While cheering for parties such as SP and BSP (who came together to rout the BJP), the Congress seems to have forgotten that it is swiftly drifting towards irrelevance.

It has become increasingly clear that the stiff opposition to the BJP is coming from robust regional parties, such as SP, BSP, RJD, TMC and BJD — and not the Congress. At a time, when the Congress is trying to bring together regional parties under one umbrella and head a coalition for the 2019 General Elections, its unremitting defeats in state after state have severely ended its bargaining power.

Regional satraps like Mamata Banerjee, Mayawati, Arvind Kejriwal (AAP) and Sharad Pawar (NCP) have their own prime ministerial ambitions and hence are loathe to accept a weakened Rahul Gandhi, the Congress president, as the leader of the coalition.

The irony is that the Congress completely discounts or forgets the fact that all these regional parties have grown at its expense. Mamata Banerjee (TMC), Sharad Pawar (NCP), Biju Patnaik (BJD) were all once Congress members before deserting the ‘grand old party’ and denting it by forming their own political outfits.

The TMC in West Bengal, the BJD in Odisha and the NCP in Maharashtra have reduced the Congress to being a marginal player in these states. Similarly, Lalu Prasad rode to power in Bihar in the 1990 Assembly elections by condemning the Congress for the 1989 Bhagalpur riots and for corruption.

Muslims and Dalits, who were the Congress’s core voters, shifted loyalties to Lalu thereafter. The SP and the BSP put the Congress to the sword in Uttar Pradesh in the early 1990s by wresting the Dalit and Muslim votes away, in the wake of Ram Janmabhoomi movement. Since then, in all these states, the Congress has remained a mere marginal player.

Despite being wiped out by the regional parties in several states, the Congress has continued to hobnob with them on various occasions in a bid to keep the BJP at bay.

For the Congress, the saffron party is their sole political nemesis, not the regional outfits which have drastically diminished its clout and reach. The surprising part is that the Congress has never made strenuous efforts to regain the lost ground in these states. The party seems happy to cede space for posterity, as long as the BJP is kept out of power.

It is this terminal inertia and misplaced priorities which have been instrumental in the Congress being the shadow of its former self. The party needs to realize that all the regional parties that have expanded at the Congress’s expense are also its political nemesis, along with the BJP.

These regional outfits have only used the Congress for their political gains and, in the process, continued to chip away at its base. Due to its lackadaisical approach, the party has also lost the credibility among the voters who no longer see it fit to be at the helm of affairs.

The BJP, on the other hand, is an entirely different entity.
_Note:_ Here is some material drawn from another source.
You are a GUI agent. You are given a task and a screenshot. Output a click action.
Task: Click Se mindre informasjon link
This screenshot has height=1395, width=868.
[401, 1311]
It has burgeoned exponentially in the last few years and is utterly ruthless and unrelenting in its pursuance of power.

Even in the states where it has formed the alliance with the regional parties, the BJP has not let its allies eat into its core vote bank. In fact, it continues to expand its base in those states rather than relying on its allies.

In Maharashtra, for example, the BJP was a junior alliance partner to Shiv Sena till five years ago but it continued to grow its cadre and influence in the state. In the last Assembly elections in Maharashtra, the BJP decided to contest alone and emerged as the single largest party. Shiv Sena is now relegated to being the junior partner.

It is the unflinching efforts and lofty ambition that have helped the BJP make inroads in the North-East where it had no presence till a few years ago.

The lesson for the Congress is to use the allies and regional parties to its own benefit rather than ceding space and being at their mercy. If it truly wants to be relevant in the Indian political landscape, the Congress must reinvigorate its cadre and adopt an audacious avatar to recapture power in all the states where it has yielded space to the regional parties. These regional outfits are as much its political nemesis as the BJP, if not more so.